Goal of the exercise: Exactly reproduce the line containing "The height and" and all later lines to the end of the entries, leaving the pictures out of your copy.

Dataset extract:
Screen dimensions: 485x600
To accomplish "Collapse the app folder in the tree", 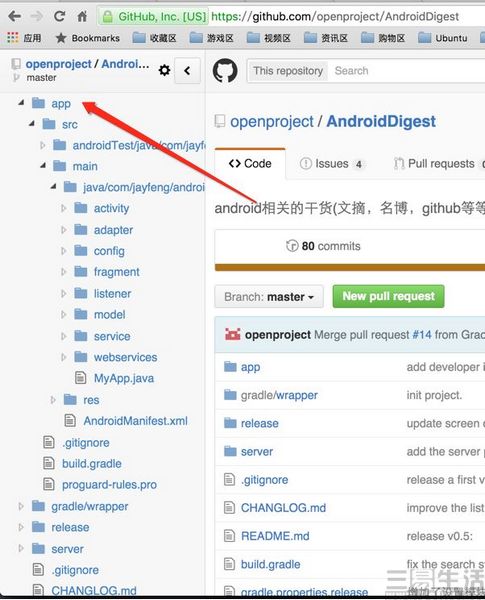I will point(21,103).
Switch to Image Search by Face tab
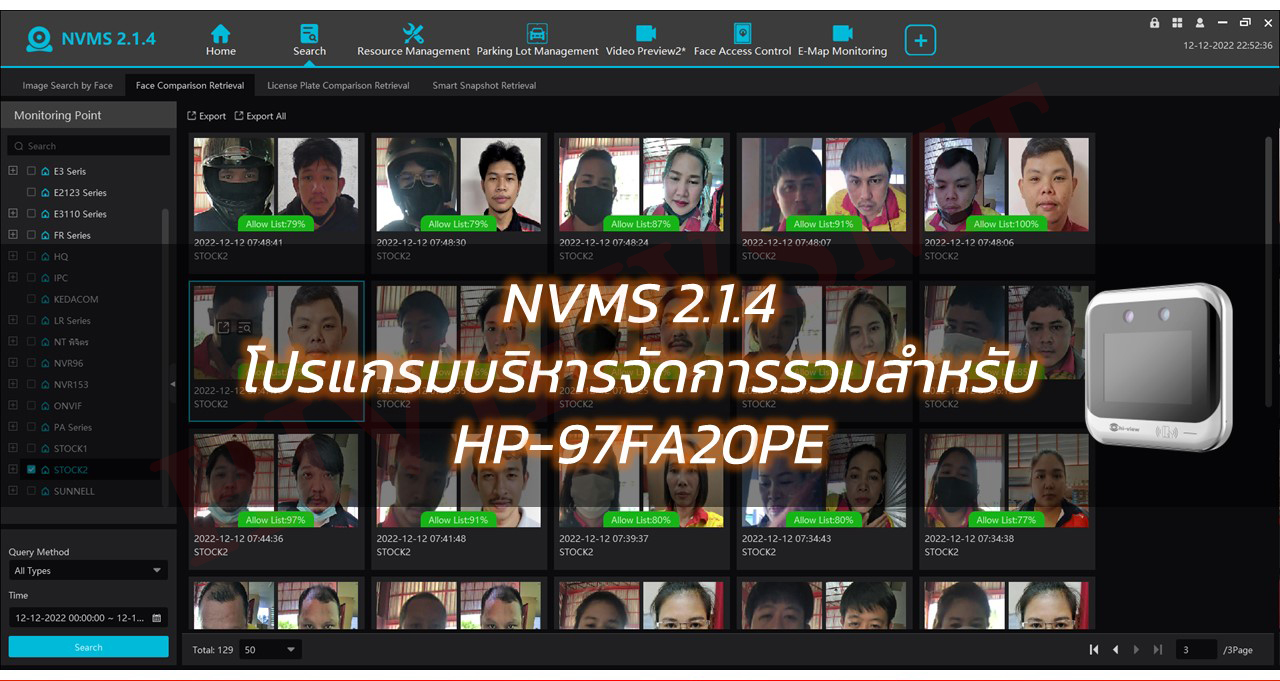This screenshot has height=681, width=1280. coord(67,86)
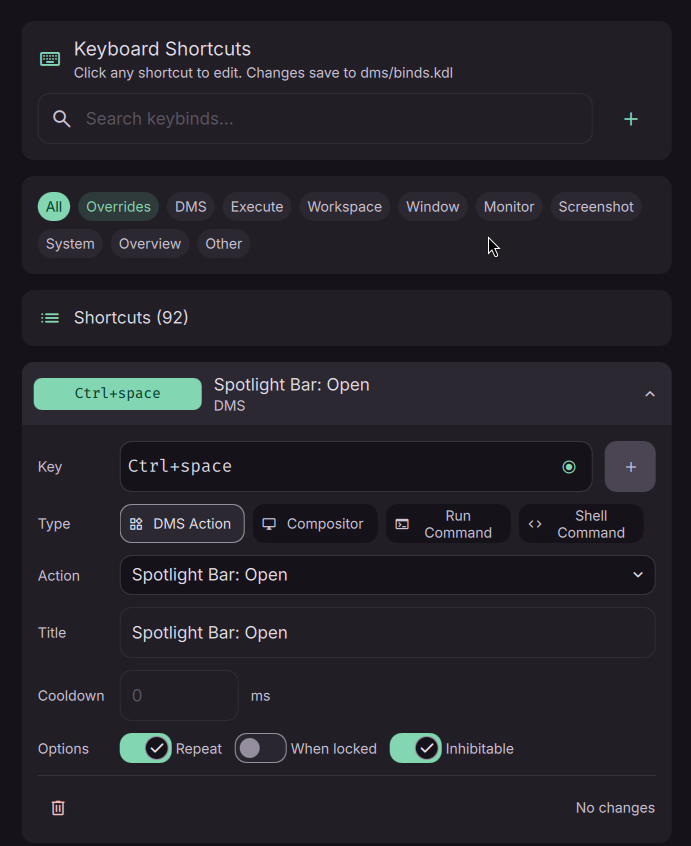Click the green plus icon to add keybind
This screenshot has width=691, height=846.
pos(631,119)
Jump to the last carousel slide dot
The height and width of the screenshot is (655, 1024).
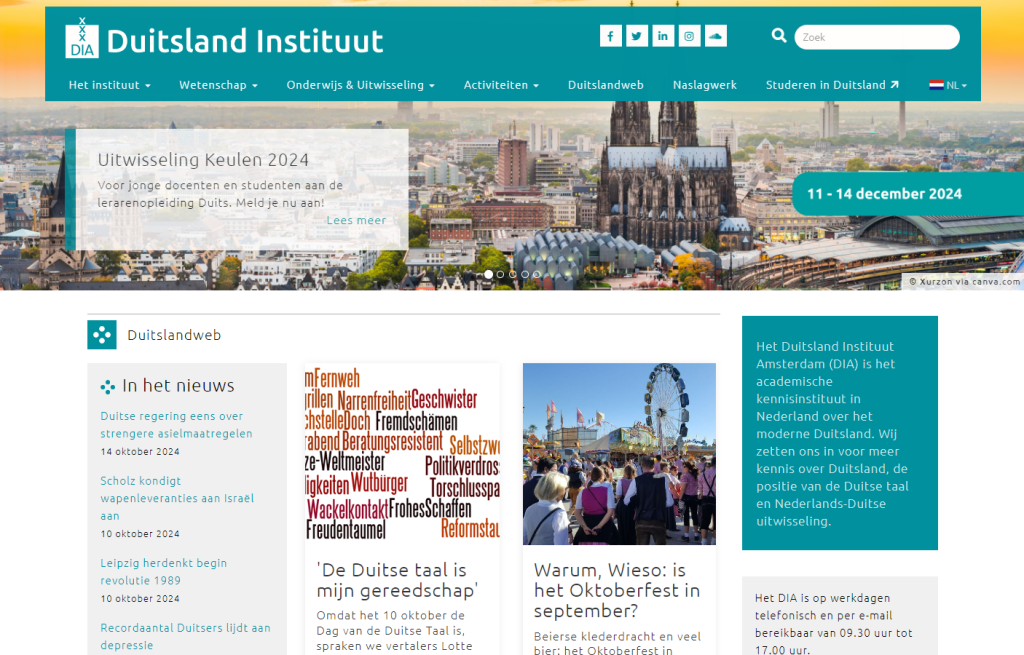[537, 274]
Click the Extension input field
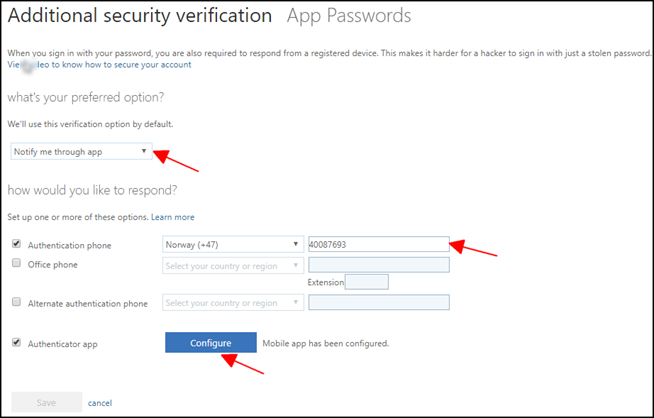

Solution:
The height and width of the screenshot is (655, 1024).
[537, 274]
Click the Extension input field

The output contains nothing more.